**What the task requires:**
Retype every line of the records exactly.

**Given data:**
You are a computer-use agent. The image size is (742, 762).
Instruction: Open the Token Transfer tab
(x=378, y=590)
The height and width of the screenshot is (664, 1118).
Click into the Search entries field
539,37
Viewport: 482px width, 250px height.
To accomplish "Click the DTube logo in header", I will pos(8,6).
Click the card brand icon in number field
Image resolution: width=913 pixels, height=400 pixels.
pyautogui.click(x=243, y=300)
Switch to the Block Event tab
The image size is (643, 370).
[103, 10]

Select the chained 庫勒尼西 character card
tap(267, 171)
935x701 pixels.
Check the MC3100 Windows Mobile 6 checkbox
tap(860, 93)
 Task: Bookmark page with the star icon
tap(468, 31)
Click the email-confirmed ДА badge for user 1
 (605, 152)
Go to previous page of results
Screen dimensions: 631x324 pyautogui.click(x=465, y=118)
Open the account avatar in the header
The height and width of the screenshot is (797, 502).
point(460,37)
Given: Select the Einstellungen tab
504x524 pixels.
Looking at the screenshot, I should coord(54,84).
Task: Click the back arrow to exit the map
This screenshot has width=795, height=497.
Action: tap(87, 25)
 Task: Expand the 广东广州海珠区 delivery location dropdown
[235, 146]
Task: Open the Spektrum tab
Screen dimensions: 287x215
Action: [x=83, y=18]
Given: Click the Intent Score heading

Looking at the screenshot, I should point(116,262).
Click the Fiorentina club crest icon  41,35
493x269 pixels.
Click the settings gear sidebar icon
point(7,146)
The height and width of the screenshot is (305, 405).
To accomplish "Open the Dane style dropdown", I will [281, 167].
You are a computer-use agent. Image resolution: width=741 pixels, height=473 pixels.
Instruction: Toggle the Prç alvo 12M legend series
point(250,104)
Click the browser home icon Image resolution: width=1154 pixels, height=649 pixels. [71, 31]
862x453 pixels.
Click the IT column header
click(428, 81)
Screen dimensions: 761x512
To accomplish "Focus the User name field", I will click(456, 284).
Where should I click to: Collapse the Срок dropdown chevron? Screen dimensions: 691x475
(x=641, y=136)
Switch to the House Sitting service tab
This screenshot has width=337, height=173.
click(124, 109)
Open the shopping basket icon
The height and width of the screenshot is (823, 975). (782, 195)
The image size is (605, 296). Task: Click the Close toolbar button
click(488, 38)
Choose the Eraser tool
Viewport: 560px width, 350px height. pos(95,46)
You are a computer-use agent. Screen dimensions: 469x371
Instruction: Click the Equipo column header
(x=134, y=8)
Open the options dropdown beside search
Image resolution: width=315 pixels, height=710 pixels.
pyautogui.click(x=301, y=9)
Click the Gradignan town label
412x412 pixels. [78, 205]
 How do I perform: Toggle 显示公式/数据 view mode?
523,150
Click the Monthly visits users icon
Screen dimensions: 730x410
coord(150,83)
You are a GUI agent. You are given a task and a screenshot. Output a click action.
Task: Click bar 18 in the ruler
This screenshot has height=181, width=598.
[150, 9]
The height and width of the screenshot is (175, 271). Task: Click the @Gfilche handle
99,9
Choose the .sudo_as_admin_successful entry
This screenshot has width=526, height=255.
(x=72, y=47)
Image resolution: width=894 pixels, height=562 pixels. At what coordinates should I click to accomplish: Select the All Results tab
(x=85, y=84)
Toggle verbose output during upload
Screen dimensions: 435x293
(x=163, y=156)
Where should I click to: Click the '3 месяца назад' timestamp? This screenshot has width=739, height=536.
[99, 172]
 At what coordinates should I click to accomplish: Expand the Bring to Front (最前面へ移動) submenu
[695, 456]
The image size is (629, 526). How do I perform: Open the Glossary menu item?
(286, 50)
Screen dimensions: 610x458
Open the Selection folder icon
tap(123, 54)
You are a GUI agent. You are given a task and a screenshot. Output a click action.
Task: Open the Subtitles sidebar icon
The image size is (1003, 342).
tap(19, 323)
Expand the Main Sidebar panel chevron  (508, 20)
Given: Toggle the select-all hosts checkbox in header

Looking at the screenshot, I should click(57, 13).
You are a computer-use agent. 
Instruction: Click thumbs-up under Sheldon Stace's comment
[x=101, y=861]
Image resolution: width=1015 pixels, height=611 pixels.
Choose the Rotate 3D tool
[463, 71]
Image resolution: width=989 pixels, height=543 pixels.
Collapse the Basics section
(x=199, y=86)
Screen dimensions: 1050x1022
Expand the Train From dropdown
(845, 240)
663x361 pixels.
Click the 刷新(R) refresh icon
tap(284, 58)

**Response to the exercise:**
You are a computer-use agent. The image size is (742, 762).
Instruction: Open the Token Transfer tab
(x=378, y=590)
The height and width of the screenshot is (664, 1118).
Click into the Search entries field
539,37
Viewport: 482px width, 250px height.
To accomplish "Click the DTube logo in header", I will pos(8,6).
Click the card brand icon in number field
Image resolution: width=913 pixels, height=400 pixels.
pyautogui.click(x=243, y=300)
Switch to the Block Event tab
The image size is (643, 370).
[103, 10]

Select the chained 庫勒尼西 character card
tap(267, 171)
935x701 pixels.
Check the MC3100 Windows Mobile 6 checkbox
tap(860, 93)
 Task: Bookmark page with the star icon
tap(468, 31)
Click the email-confirmed ДА badge for user 1
 (605, 152)
Go to previous page of results
Screen dimensions: 631x324 pyautogui.click(x=465, y=118)
Open the account avatar in the header
The height and width of the screenshot is (797, 502).
point(460,37)
Given: Select the Einstellungen tab
504x524 pixels.
Looking at the screenshot, I should coord(54,84).
Task: Click the back arrow to exit the map
This screenshot has width=795, height=497.
Action: tap(87, 25)
 Task: Expand the 广东广州海珠区 delivery location dropdown
[235, 146]
Task: Open the Spektrum tab
Screen dimensions: 287x215
Action: [x=83, y=18]
Given: Click the Intent Score heading

Looking at the screenshot, I should point(116,262).
Click the Fiorentina club crest icon  41,35
493x269 pixels.
Click the settings gear sidebar icon
point(7,146)
The height and width of the screenshot is (305, 405).
To accomplish "Open the Dane style dropdown", I will [281, 167].
You are a computer-use agent. Image resolution: width=741 pixels, height=473 pixels.
Instruction: Toggle the Prç alvo 12M legend series
point(250,104)
Click the browser home icon Image resolution: width=1154 pixels, height=649 pixels. [71, 31]
862x453 pixels.
Click the IT column header
click(428, 81)
Screen dimensions: 761x512
To accomplish "Focus the User name field", I will click(456, 284).
Where should I click to: Collapse the Срок dropdown chevron? Screen dimensions: 691x475
(x=641, y=136)
Switch to the House Sitting service tab
This screenshot has width=337, height=173.
click(124, 109)
Open the shopping basket icon
The height and width of the screenshot is (823, 975). (782, 195)
The image size is (605, 296). Task: Click the Close toolbar button
click(488, 38)
Choose the Eraser tool
Viewport: 560px width, 350px height. pos(95,46)
You are a computer-use agent. Screen dimensions: 469x371
Instruction: Click the Equipo column header
(x=134, y=8)
Open the options dropdown beside search
Image resolution: width=315 pixels, height=710 pixels.
pyautogui.click(x=301, y=9)
Click the Gradignan town label
412x412 pixels. [78, 205]
 How do I perform: Toggle 显示公式/数据 view mode?
523,150
Click the Monthly visits users icon
Screen dimensions: 730x410
coord(150,83)
You are a GUI agent. You are given a task and a screenshot. Output a click action.
Task: Click bar 18 in the ruler
This screenshot has height=181, width=598.
[150, 9]
The height and width of the screenshot is (175, 271). Task: Click the @Gfilche handle
99,9
Choose the .sudo_as_admin_successful entry
This screenshot has width=526, height=255.
(x=72, y=47)
Image resolution: width=894 pixels, height=562 pixels. At what coordinates should I click to accomplish: Select the All Results tab
(x=85, y=84)
Toggle verbose output during upload
Screen dimensions: 435x293
(x=163, y=156)
Where should I click to: Click the '3 месяца назад' timestamp? This screenshot has width=739, height=536.
[99, 172]
 At what coordinates should I click to accomplish: Expand the Bring to Front (最前面へ移動) submenu
[695, 456]
The image size is (629, 526). How do I perform: Open the Glossary menu item?
(286, 50)
Screen dimensions: 610x458
Open the Selection folder icon
tap(123, 54)
You are a GUI agent. You are given a task and a screenshot. Output a click action.
Task: Open the Subtitles sidebar icon
The image size is (1003, 342).
tap(19, 323)
Expand the Main Sidebar panel chevron  (508, 20)
Given: Toggle the select-all hosts checkbox in header

Looking at the screenshot, I should click(57, 13).
You are a computer-use agent. 
Instruction: Click thumbs-up under Sheldon Stace's comment
[x=101, y=861]
Image resolution: width=1015 pixels, height=611 pixels.
Choose the Rotate 3D tool
[463, 71]
Image resolution: width=989 pixels, height=543 pixels.
Collapse the Basics section
(x=199, y=86)
Screen dimensions: 1050x1022
Expand the Train From dropdown
(845, 240)
663x361 pixels.
Click the 刷新(R) refresh icon
tap(284, 58)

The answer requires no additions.